== PASSAGE GIVEN ==

OCBP – “Introducing Darmok”
Reference Paper That Implemented Darmok System.
Darmok
Using designed OLCBP cycle has been designed with domains such as RTS games in mind. This approach has been implemented in the Darmok system, designed to play the full Wargus game. The only aspect of Wargus still not covered by Darmok is the “fog-of-war”, that has been disabled in during experiments.
The Darmok system learns how to play Wargus by observing how humans play. Darmok learns what we call plan snippets by observing a human play, and stores those snippets in the system in the form of cases. Such snippets are then retrieved and composed together to form plans.
Learning:
During learning Darmok observes a game trace to learn plan snippets that will be stored in the case base. In experiments, an expert plays Wargus to generate a trace. However, notice that the system could learn from any trace, even from traces of itself playing, or observing other systems play. Then, the trace is annotated by the expert, explaining the goals he was pursuing with the actions he took while playing. Using those annotations, a set of snippets are extracted from the trace and stored as a set of cases. For each snippet, the situation in which it was executed, the goal it was pursuing, and its success or failure are stored in the case base.
Execution:
Plan Retrieval, Plan Adaptation, Plan Expansion and Plan Execution are in charge of maintaining a current plan to win the game. The Plan Execution module is in charge of executing the current plan, and update its state (e.g., marking which actions succeeded or failed). The Plan Expansion module is in charge of identifying open goals in the current plan and expand them. In order to do that it relies on the Plan Retrieval module, which given an open goal and the current game state retrieves the most appropriate plan snippet to fulfill the open goal. Finally, we have the Plan Adaptation module in charge of adapting the retrieved snippets according to the current game state.
Darmok requires:
1- a set of goals.
2- a set of primitive actions.
3- a vocabulary for conditions.
4- a set of features to represent the game state (used for plan retrieval).
5- a set of annotated expert traces.
6- and (as to be explained later) a set of rules to help the system perform precondition-postcondition matching.
Plan Representation in Darmok
The plan representation formalism used by Darmok, designed to allow a system to learn plans, represent them, and to reason about them and their intended and actual effects.The basic constituent piece is the snippet. Snippets are composed of three elements:
• A set of preconditions that must be satisfied before the plan can be executed. For instance, a snippet can have as preconditions that a particular peasant exists and that a desired location is empty.
• A set of alive conditions that represent the conditions that must be satisfied during the execution of the plan for it to have chances of success (also known as “maintenance goals” in the planning literature). If at some moment during the execution, the alive conditions are not met, the plan can be stopped, since it will not achieve its intended goal. For instance, the peasant in charge of building a building must remain alive; if he is killed, the building will not be built.
• The plan itself. which can contain the following constructs: sequence, parallel, action, and subgoal, where an action represents the execution of a basic action in the domain of application (a set of basic actions must be defined for each domain), and a subgoal means that the execution engine must find another snippet that has to be executed to satisfy that particular subgoal.
Also, snippets are associated with goals. A goal is a representation of the intended goal of the snippet.
For every domain, an ontology of possible goals has to be defined. For instance, a snippet might have the goal of “having a tower”.

===

* TASKS AND EXERCISES *
• 1. Name every module that the Darmok text says is in charge of maintaining a current plan to win the game.
• 2. Please rewrite the Darmok text between "4- a set of" and "perform precondition-postcondition matching.", inclusive, putting "world state" in place of "game state".

== EXTRACTED ENTRIES ==

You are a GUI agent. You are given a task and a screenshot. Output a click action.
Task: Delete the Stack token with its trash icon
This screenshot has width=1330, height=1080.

===
== EXTRACTED ENTRIES ==

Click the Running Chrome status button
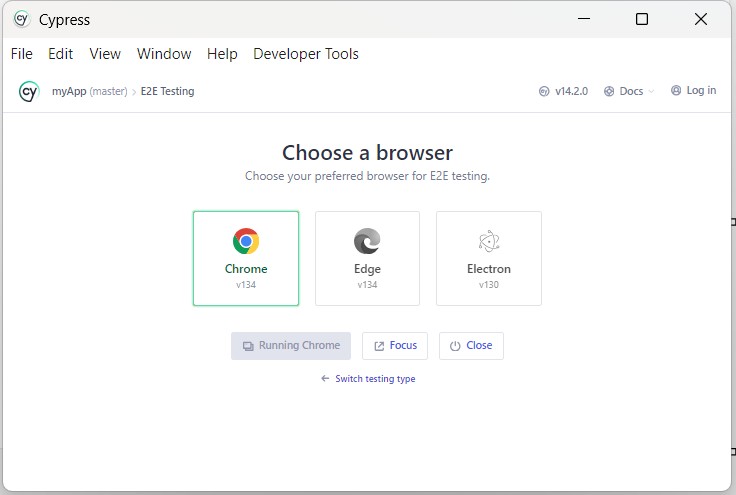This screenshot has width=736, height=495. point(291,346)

===

* RESULTS *
• 1. Plan Retrieval, Plan Adaptation, Plan Expansion, and Plan Execution.

• 2.
4- a set of features to represent the world state (used for plan retrieval).
5- a set of annotated expert traces.
6- and (as to be explained later) a set of rules to help the system perform precondition-postcondition matching.